After a few days at Pete and Mary’s we went up to their “cabin” at Stoneman Lake, Near Sedona – about a two hour drive up from Phoenix. What a setup! – I don’t think “cabin” is fair. They have a main house and then a secondary one which is the guest house. Everything is powered by solar via two huge panels in the garden that rotate automatically to follow the sun. It is tranquillity personified out there. Pete being Pete, they are hooked up with Satellite TV and surround sound etc which as you can imagine makes them the perfect retreat in my books :--)


(Where our power comes from)

The balcony view looks directly over the lake and the upward view is stars and more stars. I had a try of the telescope but couldn’t quite figure out what I was supposed to be looking at. I just saw the same stars, but a little bigger. It is great to look at the stars with no light pollution. None at all! – the cabins are in the middle of nowhere.

(View from the balcony)

Each morning was spent sitting round the outside fireplace having coffee. Usually at about 7am. It’s strange, both K and I are waking up at 7am since we arrived in Arizona. Can’t figure out why, maybe it’s the dry air? Who knows.



We generally spent the weekend relaxing and taking in the scenery – including a healthy walk round the lake. Oh yeah, we went skiing! – in Arizona! – it was surreal for sure. A 50 minute drive form the cabin and we were on the piste!

● WORK TO COMPLETE: Reproduce the cabin text from "The balcony view" through "middle of nowhere.", switching "telescope" to "binoculars". Work only from the cabin text.

● RAW RECORDS:
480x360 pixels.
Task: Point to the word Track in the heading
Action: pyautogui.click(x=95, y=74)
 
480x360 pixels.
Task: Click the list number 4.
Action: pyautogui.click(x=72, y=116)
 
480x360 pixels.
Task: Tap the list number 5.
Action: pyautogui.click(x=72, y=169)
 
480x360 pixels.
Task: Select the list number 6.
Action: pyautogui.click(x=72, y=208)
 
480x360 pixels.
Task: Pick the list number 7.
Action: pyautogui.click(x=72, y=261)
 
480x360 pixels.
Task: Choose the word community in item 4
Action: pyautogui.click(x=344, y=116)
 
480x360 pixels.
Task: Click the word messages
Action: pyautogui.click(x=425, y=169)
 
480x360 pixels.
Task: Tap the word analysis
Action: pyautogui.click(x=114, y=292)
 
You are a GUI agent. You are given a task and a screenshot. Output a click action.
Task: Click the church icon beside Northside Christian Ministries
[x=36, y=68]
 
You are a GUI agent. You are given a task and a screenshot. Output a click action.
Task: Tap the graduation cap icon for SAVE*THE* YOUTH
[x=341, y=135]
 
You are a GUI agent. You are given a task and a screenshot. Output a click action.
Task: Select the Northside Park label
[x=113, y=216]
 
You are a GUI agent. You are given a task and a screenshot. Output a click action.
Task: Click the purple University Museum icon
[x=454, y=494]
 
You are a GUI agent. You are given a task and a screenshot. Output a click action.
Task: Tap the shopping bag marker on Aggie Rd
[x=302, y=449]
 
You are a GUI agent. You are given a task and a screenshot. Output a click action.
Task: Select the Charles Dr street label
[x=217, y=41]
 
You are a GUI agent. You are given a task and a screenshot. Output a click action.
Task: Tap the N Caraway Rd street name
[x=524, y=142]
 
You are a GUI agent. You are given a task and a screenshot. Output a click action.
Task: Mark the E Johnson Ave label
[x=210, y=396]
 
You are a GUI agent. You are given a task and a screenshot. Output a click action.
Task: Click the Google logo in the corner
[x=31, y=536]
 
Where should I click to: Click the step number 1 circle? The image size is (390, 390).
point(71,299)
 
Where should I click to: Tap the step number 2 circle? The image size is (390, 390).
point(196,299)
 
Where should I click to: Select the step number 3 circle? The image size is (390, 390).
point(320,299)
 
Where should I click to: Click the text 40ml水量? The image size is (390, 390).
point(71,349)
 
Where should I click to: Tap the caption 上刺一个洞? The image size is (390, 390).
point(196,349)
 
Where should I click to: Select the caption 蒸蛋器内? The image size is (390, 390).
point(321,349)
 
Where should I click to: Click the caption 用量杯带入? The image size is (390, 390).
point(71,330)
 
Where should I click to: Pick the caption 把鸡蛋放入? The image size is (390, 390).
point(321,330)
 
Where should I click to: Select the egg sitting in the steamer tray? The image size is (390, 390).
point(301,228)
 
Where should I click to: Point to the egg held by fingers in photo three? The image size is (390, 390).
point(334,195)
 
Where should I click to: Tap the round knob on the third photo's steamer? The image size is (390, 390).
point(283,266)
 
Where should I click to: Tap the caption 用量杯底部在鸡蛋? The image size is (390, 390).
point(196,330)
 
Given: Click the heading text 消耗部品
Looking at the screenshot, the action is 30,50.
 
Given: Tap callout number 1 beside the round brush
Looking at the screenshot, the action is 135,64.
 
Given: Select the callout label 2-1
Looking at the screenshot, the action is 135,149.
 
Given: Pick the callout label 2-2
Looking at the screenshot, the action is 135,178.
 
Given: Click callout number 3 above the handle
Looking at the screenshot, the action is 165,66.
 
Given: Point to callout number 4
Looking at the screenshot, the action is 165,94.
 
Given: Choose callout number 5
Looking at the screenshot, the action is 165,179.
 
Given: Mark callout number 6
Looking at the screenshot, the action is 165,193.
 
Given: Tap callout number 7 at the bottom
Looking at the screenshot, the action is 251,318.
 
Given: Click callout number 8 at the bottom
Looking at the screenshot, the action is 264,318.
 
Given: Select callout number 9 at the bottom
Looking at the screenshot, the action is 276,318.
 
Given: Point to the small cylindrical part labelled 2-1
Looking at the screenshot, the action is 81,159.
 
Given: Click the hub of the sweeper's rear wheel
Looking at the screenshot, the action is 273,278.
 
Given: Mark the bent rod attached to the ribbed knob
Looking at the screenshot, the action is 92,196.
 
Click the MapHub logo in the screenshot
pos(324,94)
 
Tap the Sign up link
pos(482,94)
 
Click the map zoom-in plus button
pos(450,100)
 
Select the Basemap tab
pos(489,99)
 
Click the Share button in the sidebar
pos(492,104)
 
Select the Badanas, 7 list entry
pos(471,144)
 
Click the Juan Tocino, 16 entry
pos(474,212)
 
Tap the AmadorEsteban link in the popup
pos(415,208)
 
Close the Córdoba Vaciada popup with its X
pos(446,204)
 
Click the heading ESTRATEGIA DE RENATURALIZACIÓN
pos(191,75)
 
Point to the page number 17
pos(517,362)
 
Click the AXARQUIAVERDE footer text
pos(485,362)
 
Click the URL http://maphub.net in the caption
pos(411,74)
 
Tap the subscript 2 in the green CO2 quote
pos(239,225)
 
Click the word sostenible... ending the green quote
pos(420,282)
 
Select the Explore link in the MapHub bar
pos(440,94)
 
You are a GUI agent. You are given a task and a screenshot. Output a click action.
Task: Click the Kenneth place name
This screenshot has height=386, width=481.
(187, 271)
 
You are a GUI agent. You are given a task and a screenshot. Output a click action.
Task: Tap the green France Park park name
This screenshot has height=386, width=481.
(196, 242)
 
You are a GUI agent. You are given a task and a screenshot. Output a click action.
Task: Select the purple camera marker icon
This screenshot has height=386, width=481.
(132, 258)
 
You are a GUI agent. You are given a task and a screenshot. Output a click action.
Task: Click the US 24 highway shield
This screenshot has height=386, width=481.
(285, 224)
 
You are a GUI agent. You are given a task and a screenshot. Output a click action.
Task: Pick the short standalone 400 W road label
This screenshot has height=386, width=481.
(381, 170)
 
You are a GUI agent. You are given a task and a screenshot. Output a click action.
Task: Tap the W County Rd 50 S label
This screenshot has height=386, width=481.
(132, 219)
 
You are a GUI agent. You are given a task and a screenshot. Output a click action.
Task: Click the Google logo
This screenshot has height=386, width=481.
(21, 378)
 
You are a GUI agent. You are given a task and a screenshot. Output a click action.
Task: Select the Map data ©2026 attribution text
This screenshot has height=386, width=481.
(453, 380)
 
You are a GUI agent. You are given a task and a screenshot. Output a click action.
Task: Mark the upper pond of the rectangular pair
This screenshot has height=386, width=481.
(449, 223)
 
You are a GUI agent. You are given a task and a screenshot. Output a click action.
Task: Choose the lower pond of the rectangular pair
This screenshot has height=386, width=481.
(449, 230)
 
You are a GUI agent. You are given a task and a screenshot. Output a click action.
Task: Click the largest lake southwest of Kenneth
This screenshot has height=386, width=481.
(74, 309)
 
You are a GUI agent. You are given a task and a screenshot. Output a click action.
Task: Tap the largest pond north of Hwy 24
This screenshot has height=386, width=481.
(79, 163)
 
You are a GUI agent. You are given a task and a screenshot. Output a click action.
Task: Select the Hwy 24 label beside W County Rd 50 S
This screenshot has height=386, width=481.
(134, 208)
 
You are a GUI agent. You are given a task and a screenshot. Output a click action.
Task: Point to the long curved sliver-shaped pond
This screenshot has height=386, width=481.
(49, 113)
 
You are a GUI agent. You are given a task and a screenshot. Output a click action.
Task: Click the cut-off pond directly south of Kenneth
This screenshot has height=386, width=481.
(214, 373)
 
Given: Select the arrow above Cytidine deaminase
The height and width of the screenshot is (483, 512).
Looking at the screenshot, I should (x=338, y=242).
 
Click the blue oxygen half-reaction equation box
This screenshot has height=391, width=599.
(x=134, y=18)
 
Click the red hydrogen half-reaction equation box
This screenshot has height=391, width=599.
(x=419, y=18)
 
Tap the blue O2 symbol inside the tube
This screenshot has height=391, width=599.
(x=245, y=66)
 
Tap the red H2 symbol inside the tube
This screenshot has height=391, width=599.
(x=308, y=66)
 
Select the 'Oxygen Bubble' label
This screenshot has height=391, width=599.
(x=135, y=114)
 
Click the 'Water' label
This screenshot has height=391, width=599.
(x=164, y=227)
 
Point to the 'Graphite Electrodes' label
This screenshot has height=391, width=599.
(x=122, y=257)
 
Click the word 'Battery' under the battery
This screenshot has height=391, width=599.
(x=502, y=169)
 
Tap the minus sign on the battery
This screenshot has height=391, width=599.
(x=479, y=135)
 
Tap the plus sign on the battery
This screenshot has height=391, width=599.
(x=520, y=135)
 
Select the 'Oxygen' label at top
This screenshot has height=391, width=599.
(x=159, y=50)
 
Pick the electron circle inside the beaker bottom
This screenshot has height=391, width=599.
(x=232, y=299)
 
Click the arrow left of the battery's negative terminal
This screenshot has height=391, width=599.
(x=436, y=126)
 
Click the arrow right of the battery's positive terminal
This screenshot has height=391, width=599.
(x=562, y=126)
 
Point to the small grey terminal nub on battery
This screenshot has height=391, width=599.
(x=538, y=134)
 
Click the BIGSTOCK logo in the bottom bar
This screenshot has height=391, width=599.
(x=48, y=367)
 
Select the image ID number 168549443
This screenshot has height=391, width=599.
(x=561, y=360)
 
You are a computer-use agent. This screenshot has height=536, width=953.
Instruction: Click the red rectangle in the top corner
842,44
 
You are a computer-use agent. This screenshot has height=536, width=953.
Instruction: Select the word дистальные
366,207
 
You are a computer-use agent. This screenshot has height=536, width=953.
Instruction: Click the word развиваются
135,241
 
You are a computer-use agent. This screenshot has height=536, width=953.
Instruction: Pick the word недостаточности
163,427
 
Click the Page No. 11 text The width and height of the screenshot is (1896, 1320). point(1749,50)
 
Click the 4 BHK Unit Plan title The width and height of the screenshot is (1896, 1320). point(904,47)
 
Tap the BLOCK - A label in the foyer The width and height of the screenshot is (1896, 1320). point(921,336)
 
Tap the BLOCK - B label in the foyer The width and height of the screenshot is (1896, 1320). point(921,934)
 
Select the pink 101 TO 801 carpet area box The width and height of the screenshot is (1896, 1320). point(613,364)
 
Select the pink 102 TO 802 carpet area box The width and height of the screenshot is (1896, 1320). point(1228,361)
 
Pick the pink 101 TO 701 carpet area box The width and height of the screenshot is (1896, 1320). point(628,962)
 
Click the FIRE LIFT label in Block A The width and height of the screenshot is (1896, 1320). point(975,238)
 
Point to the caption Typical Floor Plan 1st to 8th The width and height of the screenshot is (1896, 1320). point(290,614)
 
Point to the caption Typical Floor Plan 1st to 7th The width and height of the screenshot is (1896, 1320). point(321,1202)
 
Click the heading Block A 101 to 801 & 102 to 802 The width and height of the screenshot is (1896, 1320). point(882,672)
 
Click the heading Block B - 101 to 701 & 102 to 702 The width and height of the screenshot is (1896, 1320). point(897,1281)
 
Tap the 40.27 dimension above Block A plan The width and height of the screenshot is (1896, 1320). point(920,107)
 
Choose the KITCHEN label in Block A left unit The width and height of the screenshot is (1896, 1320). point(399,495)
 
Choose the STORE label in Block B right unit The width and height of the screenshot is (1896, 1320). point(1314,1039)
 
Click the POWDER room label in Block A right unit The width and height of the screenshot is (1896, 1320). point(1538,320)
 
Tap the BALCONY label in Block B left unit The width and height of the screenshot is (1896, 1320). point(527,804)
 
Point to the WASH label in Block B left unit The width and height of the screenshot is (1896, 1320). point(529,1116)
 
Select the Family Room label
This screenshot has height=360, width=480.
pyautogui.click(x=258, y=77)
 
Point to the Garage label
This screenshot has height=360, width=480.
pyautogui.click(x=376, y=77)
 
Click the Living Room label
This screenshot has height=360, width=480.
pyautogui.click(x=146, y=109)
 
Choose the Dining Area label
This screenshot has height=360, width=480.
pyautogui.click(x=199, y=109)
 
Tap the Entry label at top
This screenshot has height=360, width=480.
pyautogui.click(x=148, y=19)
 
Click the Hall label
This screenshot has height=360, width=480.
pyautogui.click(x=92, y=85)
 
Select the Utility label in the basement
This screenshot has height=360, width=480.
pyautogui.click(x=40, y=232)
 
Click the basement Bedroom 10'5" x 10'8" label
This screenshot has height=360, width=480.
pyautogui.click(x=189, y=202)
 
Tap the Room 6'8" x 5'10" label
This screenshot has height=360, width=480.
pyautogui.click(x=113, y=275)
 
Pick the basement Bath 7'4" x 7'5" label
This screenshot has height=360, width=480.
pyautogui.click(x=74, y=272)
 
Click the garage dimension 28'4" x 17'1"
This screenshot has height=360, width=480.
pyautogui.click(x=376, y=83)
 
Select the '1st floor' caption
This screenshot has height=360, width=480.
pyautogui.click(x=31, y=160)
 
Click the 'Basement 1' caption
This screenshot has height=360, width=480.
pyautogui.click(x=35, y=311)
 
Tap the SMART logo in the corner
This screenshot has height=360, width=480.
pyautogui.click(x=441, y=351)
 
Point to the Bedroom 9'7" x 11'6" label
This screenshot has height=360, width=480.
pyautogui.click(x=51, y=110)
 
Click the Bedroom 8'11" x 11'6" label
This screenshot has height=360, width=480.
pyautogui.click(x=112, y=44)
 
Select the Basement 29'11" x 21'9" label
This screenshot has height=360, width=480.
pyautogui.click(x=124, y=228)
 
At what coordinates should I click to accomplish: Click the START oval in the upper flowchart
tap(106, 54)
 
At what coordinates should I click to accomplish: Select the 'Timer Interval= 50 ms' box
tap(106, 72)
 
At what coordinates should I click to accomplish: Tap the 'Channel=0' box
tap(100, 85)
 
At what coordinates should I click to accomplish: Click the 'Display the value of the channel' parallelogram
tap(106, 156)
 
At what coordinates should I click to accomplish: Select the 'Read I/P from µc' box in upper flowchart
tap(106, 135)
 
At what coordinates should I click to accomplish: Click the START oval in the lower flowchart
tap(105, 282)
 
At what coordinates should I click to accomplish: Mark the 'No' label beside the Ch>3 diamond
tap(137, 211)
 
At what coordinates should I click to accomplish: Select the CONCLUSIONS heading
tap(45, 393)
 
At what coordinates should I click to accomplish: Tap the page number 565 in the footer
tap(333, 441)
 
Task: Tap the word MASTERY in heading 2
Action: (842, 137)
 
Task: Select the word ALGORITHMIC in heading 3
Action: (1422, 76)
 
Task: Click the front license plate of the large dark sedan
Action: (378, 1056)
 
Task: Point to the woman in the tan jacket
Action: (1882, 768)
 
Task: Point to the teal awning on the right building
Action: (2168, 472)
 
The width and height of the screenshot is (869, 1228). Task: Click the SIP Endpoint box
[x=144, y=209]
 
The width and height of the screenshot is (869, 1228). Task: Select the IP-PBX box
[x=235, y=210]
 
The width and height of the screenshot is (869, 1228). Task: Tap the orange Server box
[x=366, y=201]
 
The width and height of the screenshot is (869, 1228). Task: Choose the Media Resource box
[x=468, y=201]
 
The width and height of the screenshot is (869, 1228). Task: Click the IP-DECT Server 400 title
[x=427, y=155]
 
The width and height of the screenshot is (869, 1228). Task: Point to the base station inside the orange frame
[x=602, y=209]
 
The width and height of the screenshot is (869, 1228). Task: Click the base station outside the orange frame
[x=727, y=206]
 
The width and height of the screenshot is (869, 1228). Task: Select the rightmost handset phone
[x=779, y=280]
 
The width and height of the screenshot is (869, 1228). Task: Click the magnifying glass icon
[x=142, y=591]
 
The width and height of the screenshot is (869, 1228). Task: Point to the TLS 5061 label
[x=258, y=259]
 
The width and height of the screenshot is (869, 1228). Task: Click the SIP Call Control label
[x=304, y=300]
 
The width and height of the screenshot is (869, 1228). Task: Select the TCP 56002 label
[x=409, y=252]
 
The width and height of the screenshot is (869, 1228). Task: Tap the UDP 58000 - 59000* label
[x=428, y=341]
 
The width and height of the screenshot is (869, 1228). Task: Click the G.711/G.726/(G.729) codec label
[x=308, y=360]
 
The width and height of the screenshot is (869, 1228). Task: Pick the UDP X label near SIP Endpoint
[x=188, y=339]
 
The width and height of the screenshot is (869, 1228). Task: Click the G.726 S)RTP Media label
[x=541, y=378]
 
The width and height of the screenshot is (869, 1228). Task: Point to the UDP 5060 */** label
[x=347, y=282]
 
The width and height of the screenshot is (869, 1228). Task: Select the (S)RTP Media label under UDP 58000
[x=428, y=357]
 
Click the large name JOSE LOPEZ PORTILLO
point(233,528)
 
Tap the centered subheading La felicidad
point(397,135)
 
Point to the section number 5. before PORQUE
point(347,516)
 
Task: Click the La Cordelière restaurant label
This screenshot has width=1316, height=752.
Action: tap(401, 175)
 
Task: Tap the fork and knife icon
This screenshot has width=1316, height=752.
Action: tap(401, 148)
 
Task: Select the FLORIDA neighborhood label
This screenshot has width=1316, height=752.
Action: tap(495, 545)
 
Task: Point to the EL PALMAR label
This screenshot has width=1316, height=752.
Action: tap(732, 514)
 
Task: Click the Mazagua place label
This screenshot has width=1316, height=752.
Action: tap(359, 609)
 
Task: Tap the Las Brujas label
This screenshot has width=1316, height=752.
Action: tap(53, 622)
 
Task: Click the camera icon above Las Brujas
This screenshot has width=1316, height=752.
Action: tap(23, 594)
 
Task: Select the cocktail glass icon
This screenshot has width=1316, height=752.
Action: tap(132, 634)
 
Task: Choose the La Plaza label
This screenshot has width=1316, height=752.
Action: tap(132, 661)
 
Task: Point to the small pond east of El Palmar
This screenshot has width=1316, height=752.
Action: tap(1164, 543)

● RESULT BELOW:
The balcony view looks directly over the lake and the upward view is stars and more stars. I had a try of the binoculars but couldn’t quite figure out what I was supposed to be looking at. I just saw the same stars, but a little bigger. It is great to look at the stars with no light pollution. None at all! – the cabins are in the middle of nowhere.